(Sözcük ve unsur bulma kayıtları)
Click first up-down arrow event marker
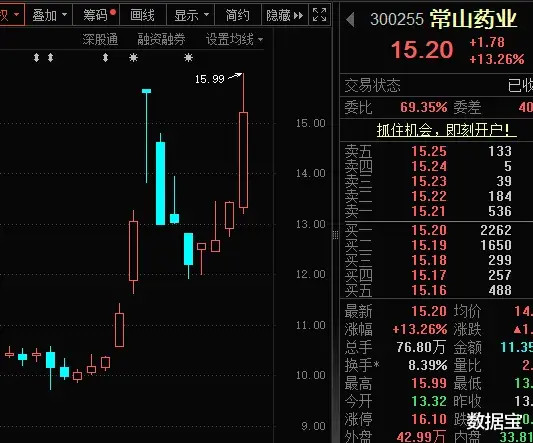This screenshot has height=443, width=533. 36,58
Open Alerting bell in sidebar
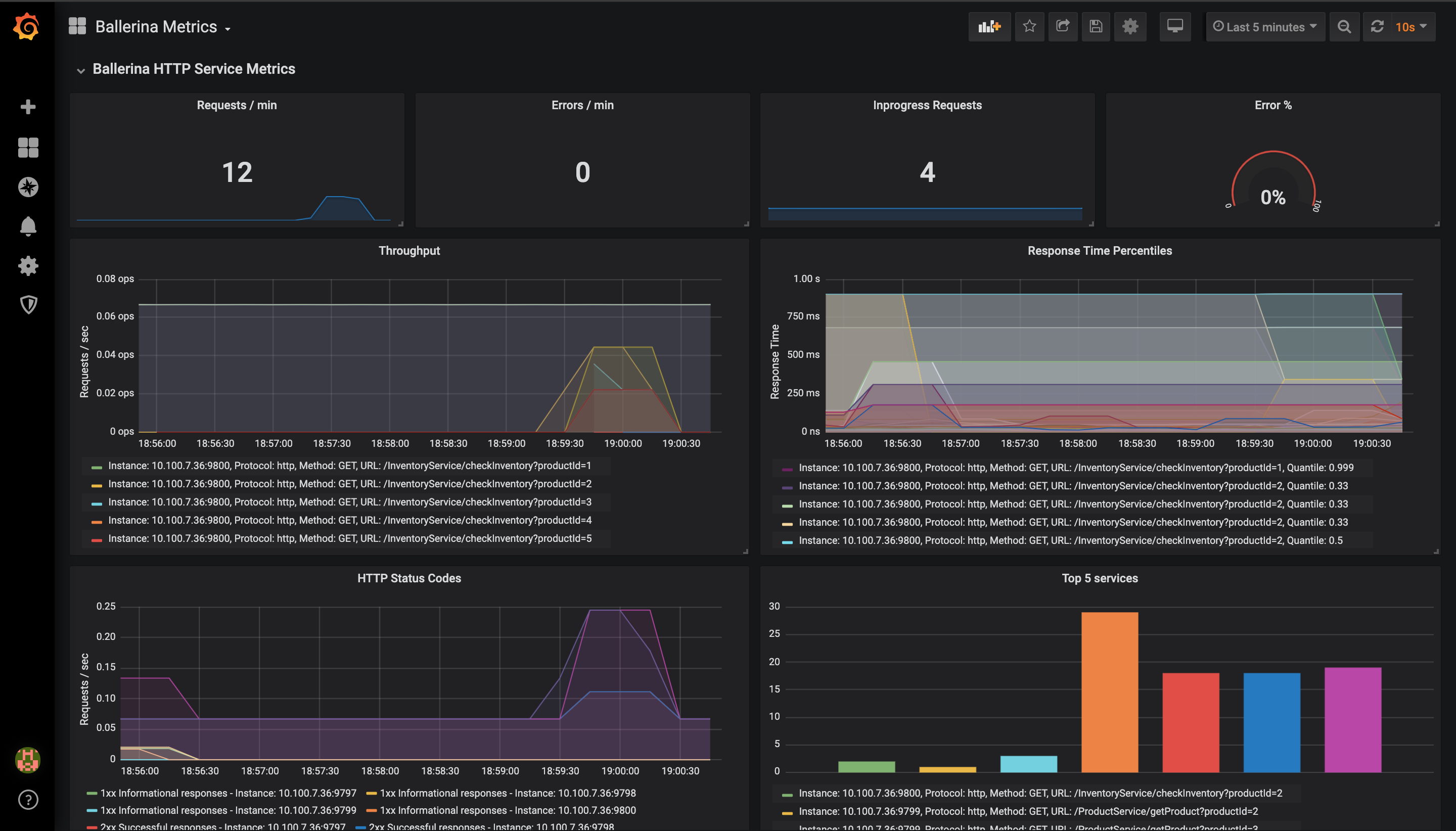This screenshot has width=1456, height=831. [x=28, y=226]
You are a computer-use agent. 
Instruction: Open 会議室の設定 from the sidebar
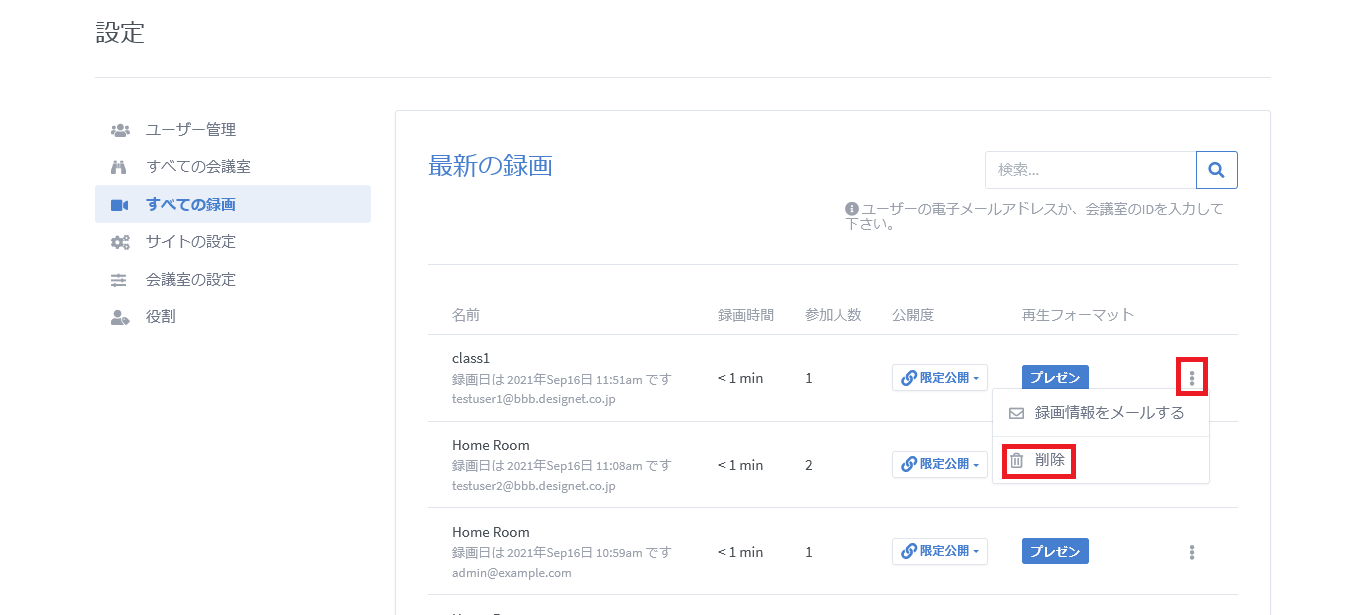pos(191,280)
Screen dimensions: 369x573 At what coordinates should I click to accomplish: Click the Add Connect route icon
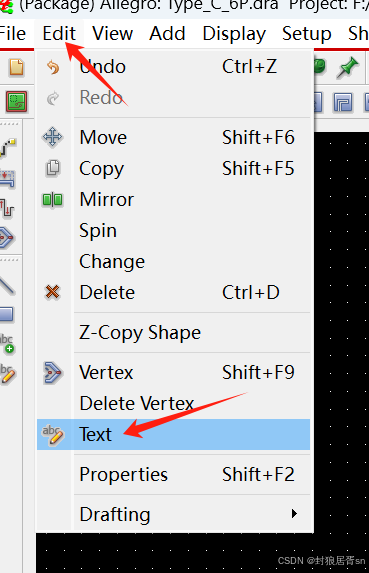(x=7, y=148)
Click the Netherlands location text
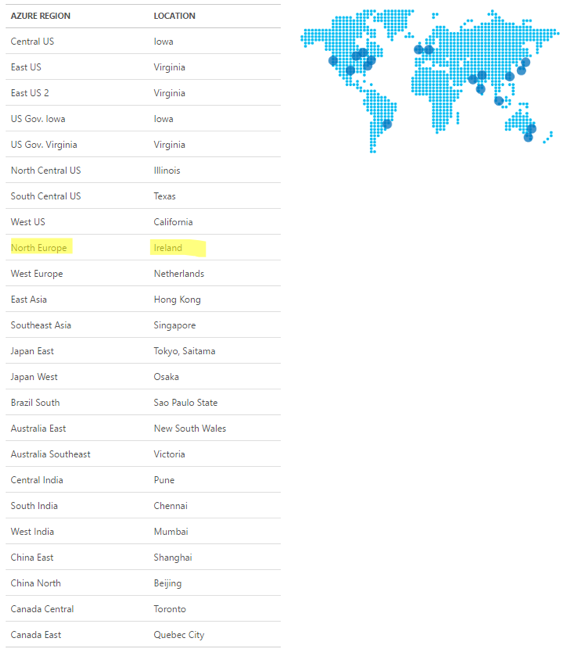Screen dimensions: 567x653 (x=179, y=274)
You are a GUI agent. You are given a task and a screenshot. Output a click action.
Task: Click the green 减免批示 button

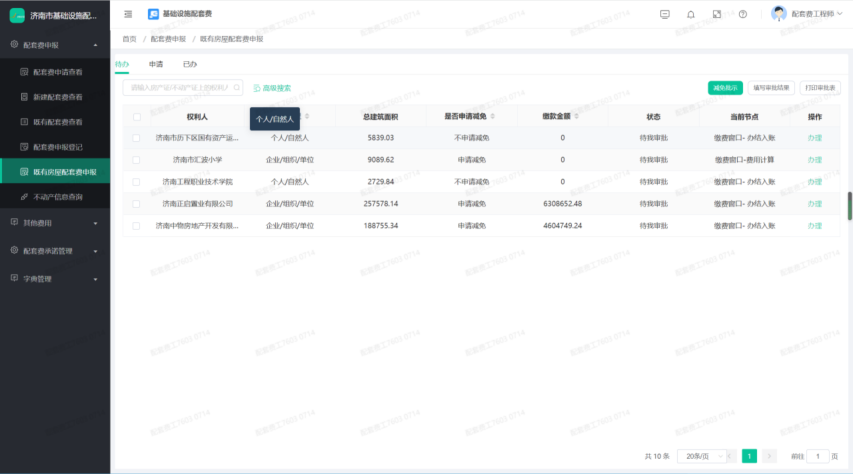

* * *

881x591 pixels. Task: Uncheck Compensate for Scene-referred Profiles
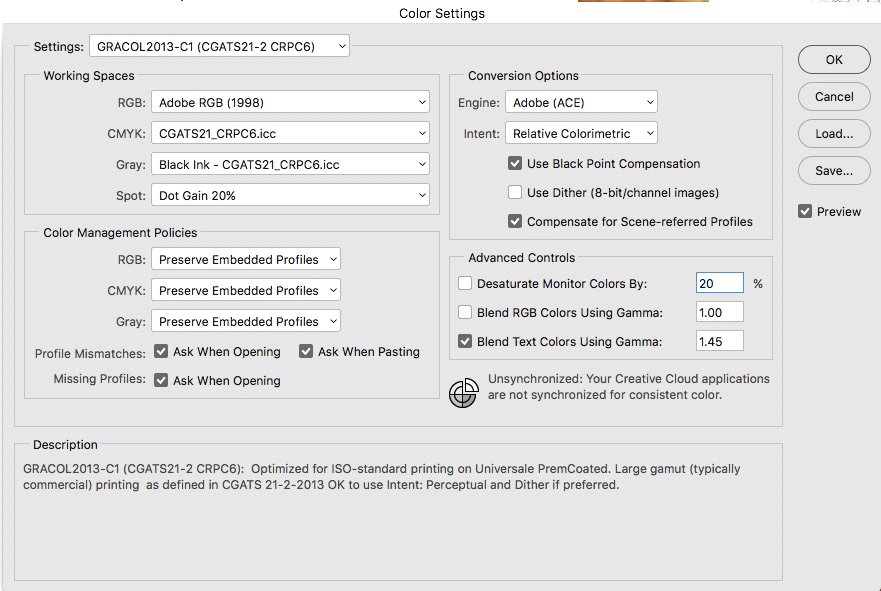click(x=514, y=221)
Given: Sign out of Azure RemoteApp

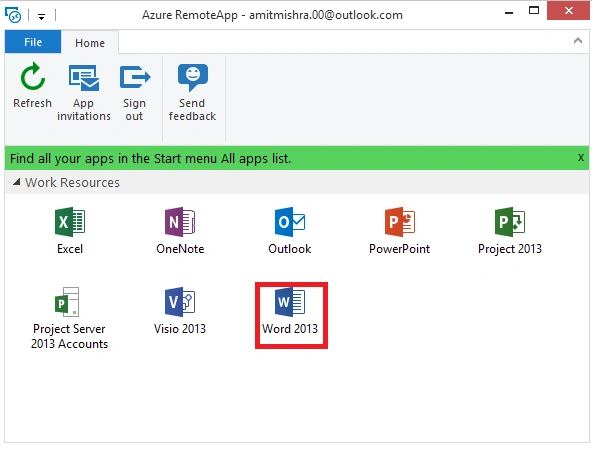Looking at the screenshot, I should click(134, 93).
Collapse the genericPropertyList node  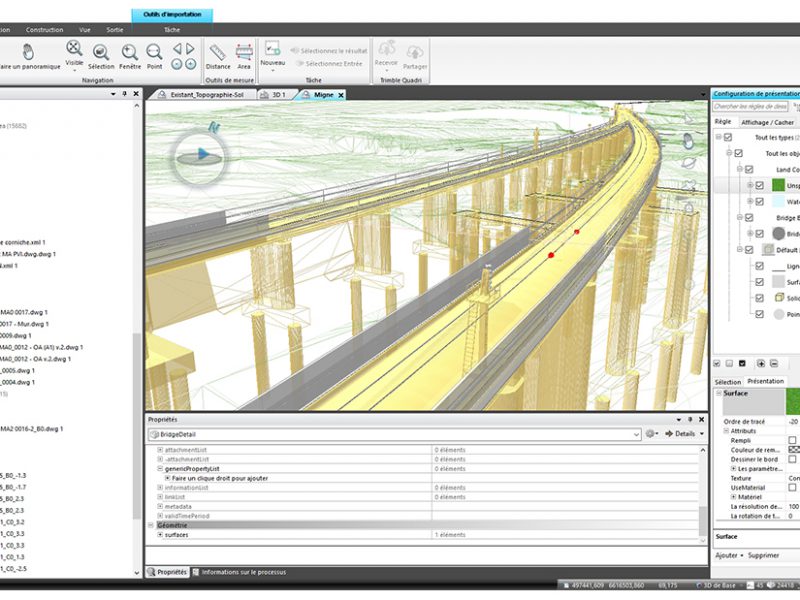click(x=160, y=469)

▶ **Görev**
"Click first up-down arrow event marker" bulunan satırdan "pos(191,280)" bulunan satıra kadarki bölümde "sidebar" yerine "side panel" koyarak değiştirin ve yalnızca bu satırları yeniden yazın. Resimleri yanıta almayın.

▶ **Görev çıktısı**
Click first up-down arrow event marker
This screenshot has height=443, width=533. 36,58
Open Alerting bell in side panel
This screenshot has width=1456, height=831. [x=28, y=226]
You are a computer-use agent. 
Instruction: Open 会議室の設定 from the side panel
pos(191,280)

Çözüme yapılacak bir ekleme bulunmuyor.